Feds grant wolverine Endangered Species Act protections

Only about 300 of the animals remain in the lower 48 states, including Idaho

By Reader Staff

The U.S. Fish and Wildlife Service announced Nov. 29 that it will protect the wolverine population in the lower 48 states as threatened under the Endangered Species Act. 

A wolverine walks along a tree branch. Courtesy photo.

Wolverines once roamed across the northern tier of the U.S.; but, after more than a century of trapping and habitat loss, wolverines exist today in small, fragmented populations only in Idaho, Montana, northeast Oregon, Washington and Wyoming. 

The decision comes after a decades-long campaign by conservationists that required six rounds of litigation — most recently in 2022, when conservation groups succeeded in persuading a federal judge to vacate a 2020 decision by USFWS denying protections for wolverines, sending the agency back to the drawing board and paving the way for the recent listing. 

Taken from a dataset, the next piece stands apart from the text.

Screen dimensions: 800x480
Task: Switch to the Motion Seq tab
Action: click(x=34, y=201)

“This long-awaited decision gives the wolverine a fighting chance at survival,” stated Timothy Preso, an Earthjustice attorney who represented conservation groups in the long-running legal campaign to protect the wolverine. “There is now hope for this icon of our remaining wilderness.” 

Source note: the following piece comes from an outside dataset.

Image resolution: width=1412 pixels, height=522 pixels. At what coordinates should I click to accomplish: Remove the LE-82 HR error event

Conservation groups originally petitioned to list the wolverine as threatened under the Act in 1994 and again in 2000. Wolverine populations are at risk from traps, human disturbance, habitat fragmentation and extremely low population numbers resulting in low genetic diversity. In addition, the wolverine — the largest terrestrial member of the weasel family — is threatened with habitat loss due to climate change, as the animals depend on areas with deep snow through late spring. Pregnant females dig their dens into the snowpack to birth and raise their young. 

Scientists estimate that no more than 300 wolverines remain in the lower 48 states, including in Idaho.

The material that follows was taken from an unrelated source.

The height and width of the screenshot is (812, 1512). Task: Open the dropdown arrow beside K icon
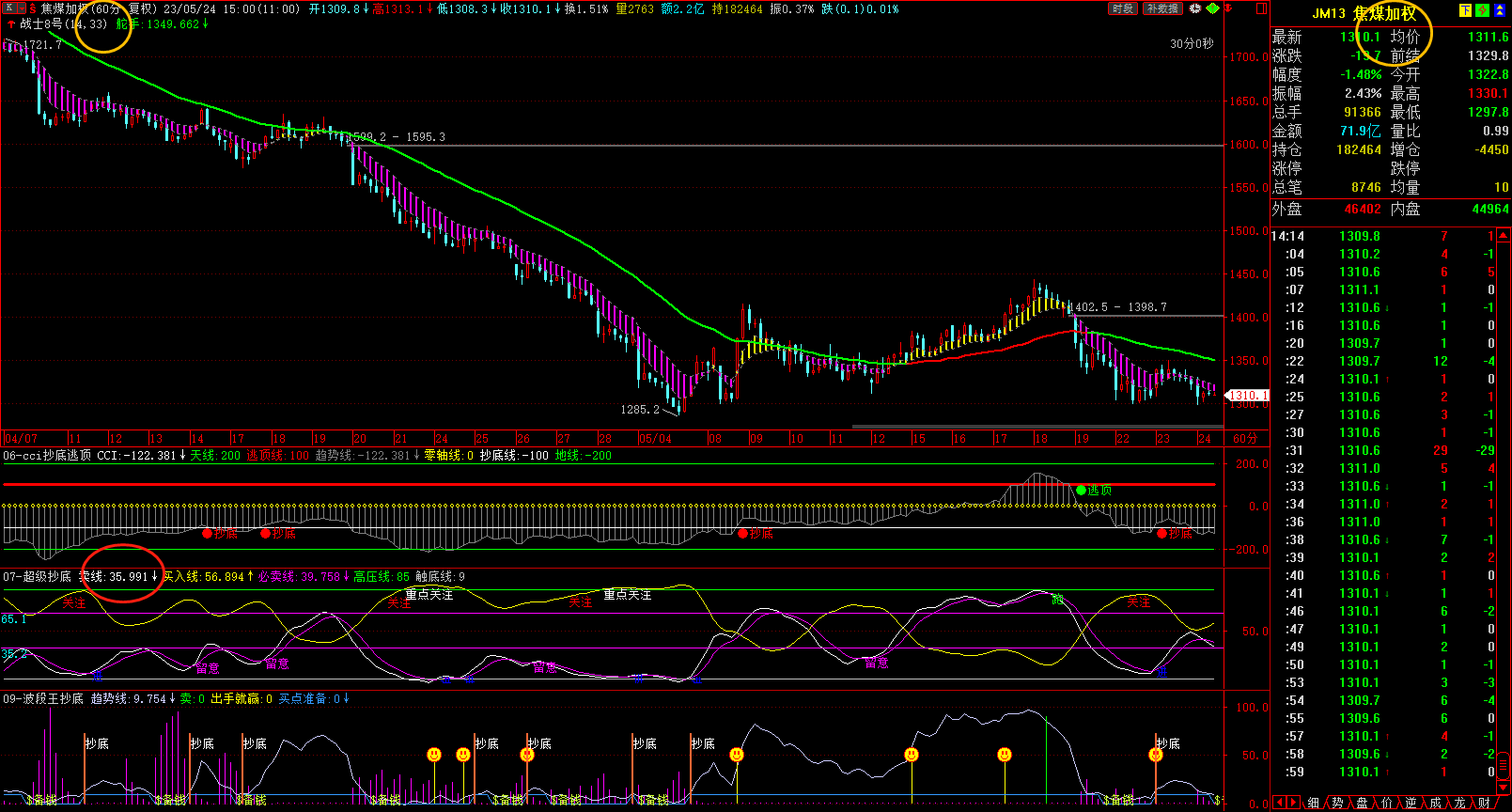20,8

“Biologists estimate a loss of more than 40% of suitable wolverine habitat in Idaho by 2060 if we fail to act,” stated Jeff Abrams, wildlife program associate for the Idaho Conservation League. “This decision allows us to move forward on recovery actions to prevent such extensive loss of wolverine habitat and recover wolverine populations.”

ICL was among several conservation groups represented by Earthjustice in the most recent suit to protect the wolverine, including, the Center for Biological Diversity, Conservation Northwest, Defenders of Wildlife, Friends of the Clearwater, Jackson Hole Conservation Alliance, Klamath-Siskiyou Wildlands Center, Greater Yellowstone Coalition, the Sierra Club and Rocky Mountain Wild.

“With only a few hundred remaining in the entire lower 48 states, Endangered Species Act protections are critical to recovering the wolverine,” stated Bonnie Rice, national wildlife campaign manager for the Sierra Club. “Today’s court decision gives this amazing, snow-dependent species a long-overdue lifeline in the face of massive habitat loss due to climate change.”